Tax Parcel 16007604-6 (10321 Puritan): Plaintiffs Shelia Franklyn and Kevin Franklyn
had an identifiable interest in the property. The true cash value of the property based on its assessed
value is $42,000. The Wayne County Treasurer obtained a judgment of foreclosure on this property
from the Wayne County Circuit Court on March 30, 2007. Plaintiffs Shelia and Kevin Franklyn
pursued and exhausted all appellate remedies, resulting in an April 23, 2009 Order of the Court of
Appeals affirming the Judgment of Foreclosure. See Franklyn v. Wayne County Treasurer, No.
278375, 2009 WL 1101522 (Mich. App. Apr. 23, 2009). As a result of the judgment, title to the
property passed to the Wayne County Treasurer. The property was sold at the October 2010 public
auction, however, the deed has not been delivered to the successful bidder pending the disposition
of this case. (Defs.’ Reply 3.)
Tax Parcel 10638896 (15935 James Couzens): Plaintiff Vivian Armstrong had an
identifiable interest in the property.

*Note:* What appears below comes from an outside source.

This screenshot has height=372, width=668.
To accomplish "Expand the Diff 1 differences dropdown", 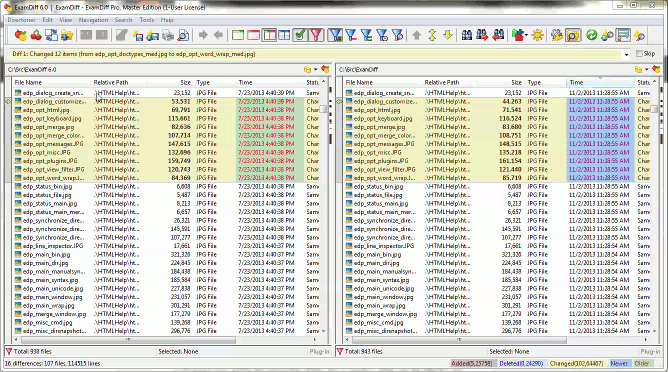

The true cash value of the property based on its assessed value
is $14,000. Property taxes are delinquent from 2005 through 2009 in the total amount of $5,176.73.
The Wayne County Treasurer obtained a judgment of foreclosure on this property from the Wayne
County Circuit Court on March 30, 2010 (Wayne County Circuit Court Case No. 09-014685 PZ).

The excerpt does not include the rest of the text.